START Given data
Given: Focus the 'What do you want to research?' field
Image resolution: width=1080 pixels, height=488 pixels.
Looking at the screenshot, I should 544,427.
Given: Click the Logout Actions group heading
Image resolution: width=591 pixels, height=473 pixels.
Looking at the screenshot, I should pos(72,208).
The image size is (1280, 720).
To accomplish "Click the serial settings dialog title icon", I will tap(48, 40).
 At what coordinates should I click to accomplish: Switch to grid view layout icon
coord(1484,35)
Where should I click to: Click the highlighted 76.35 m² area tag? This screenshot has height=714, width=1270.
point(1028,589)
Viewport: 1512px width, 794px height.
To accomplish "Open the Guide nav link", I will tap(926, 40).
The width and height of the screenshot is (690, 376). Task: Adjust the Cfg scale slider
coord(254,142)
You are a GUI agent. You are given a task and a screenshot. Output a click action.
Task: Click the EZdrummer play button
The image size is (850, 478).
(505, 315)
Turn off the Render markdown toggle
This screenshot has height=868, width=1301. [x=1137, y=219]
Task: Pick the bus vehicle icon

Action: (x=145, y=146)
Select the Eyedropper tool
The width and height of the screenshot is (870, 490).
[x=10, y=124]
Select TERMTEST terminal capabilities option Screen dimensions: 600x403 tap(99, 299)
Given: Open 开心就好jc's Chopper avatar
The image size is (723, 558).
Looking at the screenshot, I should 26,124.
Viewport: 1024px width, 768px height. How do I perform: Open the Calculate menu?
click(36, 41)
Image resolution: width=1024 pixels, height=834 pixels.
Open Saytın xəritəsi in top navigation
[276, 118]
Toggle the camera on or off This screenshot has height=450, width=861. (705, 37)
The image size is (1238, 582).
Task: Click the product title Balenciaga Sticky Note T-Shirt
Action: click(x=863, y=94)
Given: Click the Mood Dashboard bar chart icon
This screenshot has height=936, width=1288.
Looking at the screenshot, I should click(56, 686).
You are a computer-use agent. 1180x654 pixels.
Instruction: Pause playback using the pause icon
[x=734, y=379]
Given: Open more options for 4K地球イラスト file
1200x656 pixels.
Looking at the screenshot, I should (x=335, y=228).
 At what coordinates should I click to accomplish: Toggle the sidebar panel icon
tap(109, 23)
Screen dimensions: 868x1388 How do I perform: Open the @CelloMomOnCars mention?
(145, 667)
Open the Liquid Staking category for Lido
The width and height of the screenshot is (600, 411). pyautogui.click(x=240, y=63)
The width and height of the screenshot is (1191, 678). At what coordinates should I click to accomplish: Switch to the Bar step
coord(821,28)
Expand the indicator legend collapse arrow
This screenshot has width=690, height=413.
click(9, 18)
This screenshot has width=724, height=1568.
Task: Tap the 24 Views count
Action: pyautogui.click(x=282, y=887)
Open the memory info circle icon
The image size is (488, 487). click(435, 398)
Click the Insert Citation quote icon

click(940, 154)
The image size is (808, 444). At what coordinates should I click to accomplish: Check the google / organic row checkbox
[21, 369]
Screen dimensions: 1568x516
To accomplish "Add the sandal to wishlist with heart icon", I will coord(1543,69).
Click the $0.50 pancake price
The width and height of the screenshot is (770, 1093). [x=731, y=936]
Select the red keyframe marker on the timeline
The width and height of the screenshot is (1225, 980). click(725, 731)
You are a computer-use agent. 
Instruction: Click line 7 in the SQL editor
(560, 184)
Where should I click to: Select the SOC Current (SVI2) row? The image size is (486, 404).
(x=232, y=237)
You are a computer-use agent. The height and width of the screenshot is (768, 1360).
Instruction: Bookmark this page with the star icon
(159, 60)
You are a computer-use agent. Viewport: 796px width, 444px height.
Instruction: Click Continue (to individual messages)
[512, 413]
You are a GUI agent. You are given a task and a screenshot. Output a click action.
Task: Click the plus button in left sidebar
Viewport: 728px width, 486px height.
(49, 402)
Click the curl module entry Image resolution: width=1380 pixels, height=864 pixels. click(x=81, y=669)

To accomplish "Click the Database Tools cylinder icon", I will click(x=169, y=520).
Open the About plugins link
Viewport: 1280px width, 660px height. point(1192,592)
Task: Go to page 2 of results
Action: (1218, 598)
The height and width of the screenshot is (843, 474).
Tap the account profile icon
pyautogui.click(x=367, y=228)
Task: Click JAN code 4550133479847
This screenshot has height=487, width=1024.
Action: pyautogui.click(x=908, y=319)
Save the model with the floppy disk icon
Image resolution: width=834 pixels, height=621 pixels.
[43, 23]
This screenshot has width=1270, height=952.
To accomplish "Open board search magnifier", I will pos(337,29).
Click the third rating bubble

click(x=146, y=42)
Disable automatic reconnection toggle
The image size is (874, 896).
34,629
END Given data
Task objective: Please determine the number of lines in the records above that include the string "button", and answer with that number only.

Response for this exercise: 2